DETROIT STORIES: John King Big Bookstore
The fifth in a series. Catch up on other Detroit Stories here.
It looms on Cass, just at the avenue's bridge over I-94, and this old school-buildingish storefront has been there since 1965. John King is synonymous with used books in Detroit--the main location is in the city, specializes in rare books, and is the largest bookstore in the state; as well, there's something of an outlet shop in Ferndale.
But if it's not the name that draws you in, perhaps it will be the most curious of murals painted proudly on its front.
The peculiar joy of this shops isn't the usual piles-of-books euphoria that one gets in bookstores. It's that inside, the piles of books have nearly no order at all to them. There's only the thinest veneer of genre distinction--the plays, for example, appear in clumps on the shelves. While this might sound confusing or frustrating, it's the perfect set up for the hungry book browser. You sit yourself before a shelf and you never know what you'll discover before you.
King's Big Bookstore is for the adventurous. Readers who are accustomed to segregating their literary tastes by glomming to the same shelves every time they entire a bookshop--they always gravitate to the poetry section, say, because they are a self-identified fan of poetry--beware. A browse through these bookshelves might lead you to examine a paperback you aren't used to examining, by writers you've never heard, perhaps in a genre you've ignored. You are lure spotting a familiar and loved author's name on one book; you find your hand reaching to the title next to it--it's one you've never heard of.

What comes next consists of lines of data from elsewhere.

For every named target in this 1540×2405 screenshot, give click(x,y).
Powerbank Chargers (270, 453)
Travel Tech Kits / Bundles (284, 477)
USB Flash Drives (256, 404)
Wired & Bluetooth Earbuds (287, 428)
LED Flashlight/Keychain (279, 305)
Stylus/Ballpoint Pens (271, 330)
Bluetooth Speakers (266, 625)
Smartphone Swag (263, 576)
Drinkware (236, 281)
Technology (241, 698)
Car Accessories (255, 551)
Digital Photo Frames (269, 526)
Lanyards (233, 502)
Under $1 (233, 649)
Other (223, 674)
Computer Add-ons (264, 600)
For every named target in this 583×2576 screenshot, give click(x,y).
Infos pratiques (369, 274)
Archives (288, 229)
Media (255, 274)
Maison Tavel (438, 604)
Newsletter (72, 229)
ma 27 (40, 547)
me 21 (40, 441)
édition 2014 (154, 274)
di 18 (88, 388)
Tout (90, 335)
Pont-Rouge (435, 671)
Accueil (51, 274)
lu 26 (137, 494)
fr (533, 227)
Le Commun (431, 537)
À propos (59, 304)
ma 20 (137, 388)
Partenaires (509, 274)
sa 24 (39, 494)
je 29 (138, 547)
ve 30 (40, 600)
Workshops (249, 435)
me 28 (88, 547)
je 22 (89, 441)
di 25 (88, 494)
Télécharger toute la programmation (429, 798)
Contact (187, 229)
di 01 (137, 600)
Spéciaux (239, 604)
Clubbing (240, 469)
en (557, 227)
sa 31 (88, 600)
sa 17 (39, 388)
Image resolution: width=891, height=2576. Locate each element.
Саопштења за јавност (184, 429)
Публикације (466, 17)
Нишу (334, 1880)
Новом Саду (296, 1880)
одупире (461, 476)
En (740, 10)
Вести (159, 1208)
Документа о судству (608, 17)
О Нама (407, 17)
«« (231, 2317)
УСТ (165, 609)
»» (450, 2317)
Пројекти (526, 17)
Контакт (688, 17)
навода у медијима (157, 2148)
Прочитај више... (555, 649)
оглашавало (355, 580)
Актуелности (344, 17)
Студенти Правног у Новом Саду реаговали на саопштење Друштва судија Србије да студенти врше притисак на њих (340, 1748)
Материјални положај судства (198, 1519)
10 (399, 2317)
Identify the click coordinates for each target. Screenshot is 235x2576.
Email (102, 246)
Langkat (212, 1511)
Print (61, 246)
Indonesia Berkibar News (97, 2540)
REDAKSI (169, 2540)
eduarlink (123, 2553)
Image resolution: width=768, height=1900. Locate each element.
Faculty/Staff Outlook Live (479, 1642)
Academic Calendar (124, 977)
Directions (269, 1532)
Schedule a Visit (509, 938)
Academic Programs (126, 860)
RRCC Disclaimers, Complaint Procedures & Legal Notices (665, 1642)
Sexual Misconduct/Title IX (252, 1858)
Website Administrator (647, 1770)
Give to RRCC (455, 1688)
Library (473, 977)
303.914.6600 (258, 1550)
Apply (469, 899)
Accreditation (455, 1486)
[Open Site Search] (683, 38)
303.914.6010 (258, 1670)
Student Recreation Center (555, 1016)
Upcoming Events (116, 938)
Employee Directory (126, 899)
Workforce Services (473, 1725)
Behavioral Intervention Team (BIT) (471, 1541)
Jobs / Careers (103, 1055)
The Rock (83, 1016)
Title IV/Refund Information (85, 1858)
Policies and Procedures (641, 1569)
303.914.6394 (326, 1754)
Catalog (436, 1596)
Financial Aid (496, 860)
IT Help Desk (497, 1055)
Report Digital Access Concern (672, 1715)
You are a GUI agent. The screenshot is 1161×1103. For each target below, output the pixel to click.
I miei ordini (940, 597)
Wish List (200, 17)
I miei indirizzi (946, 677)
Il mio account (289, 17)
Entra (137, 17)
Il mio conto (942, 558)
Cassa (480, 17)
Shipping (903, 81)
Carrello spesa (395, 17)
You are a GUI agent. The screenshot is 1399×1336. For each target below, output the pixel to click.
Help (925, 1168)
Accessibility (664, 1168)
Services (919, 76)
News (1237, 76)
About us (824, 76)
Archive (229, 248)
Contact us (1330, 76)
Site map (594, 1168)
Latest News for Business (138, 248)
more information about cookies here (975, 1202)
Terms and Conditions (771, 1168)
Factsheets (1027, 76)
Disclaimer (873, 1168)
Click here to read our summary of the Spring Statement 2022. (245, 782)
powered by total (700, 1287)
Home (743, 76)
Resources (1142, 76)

And King's has got the atmosphere to gird the adventure: tall shelves, boxes of intriguing periodicals, rolling ladders, a white-bearded book lover in suspenders manning the old-timey cash register that chirps book purchases in probably the same tone as it has for decades in this corner shop.
Despite promise after promise to myself to not buy any more books until I make a serious dent in my piles of intriguing unread title here at home--and to make consistent use of the wonderful main branch of the Detroit Public Library, just two blocks away from where I live--I couldn't help it. I came away from King's bookstore today with a good used copy of Annie Dillard's Pilgrim at Tinker Creek. And here's another reason to celebrate this shop--the penciled-in price of the book was $6.95. That white-bearded fellow at the cash register, who I like to think is Mr. King himself? He gave it to me for $5. Of his own accord.
Why is the John King Big Bookstore a reason I love Detroit?
Because it has been a firmament in Detroit's vibrant literary life for 43 years--no small feat for any independent shop specializing in re-used goods, in an industry that's seen the rise of mega-chains and the Internet. Because I love imagining all the readers and poets and novelists and neighbors and reporters that have stepped in its doors before me. Because the there's a real palpable love for books and history and storytelling in the bookstore's broad history.
But don't just take it from me. Consider some guy named Tony's video love note to it, on the occasion of a visit to the main branch of the store. In Parts 1 and 2. Note that the main branch of the store is ordered significantly differently than the shop on C ass; but what might be lost in the browsing adventure is made up for with the sheer breadth of the floors and floors of books.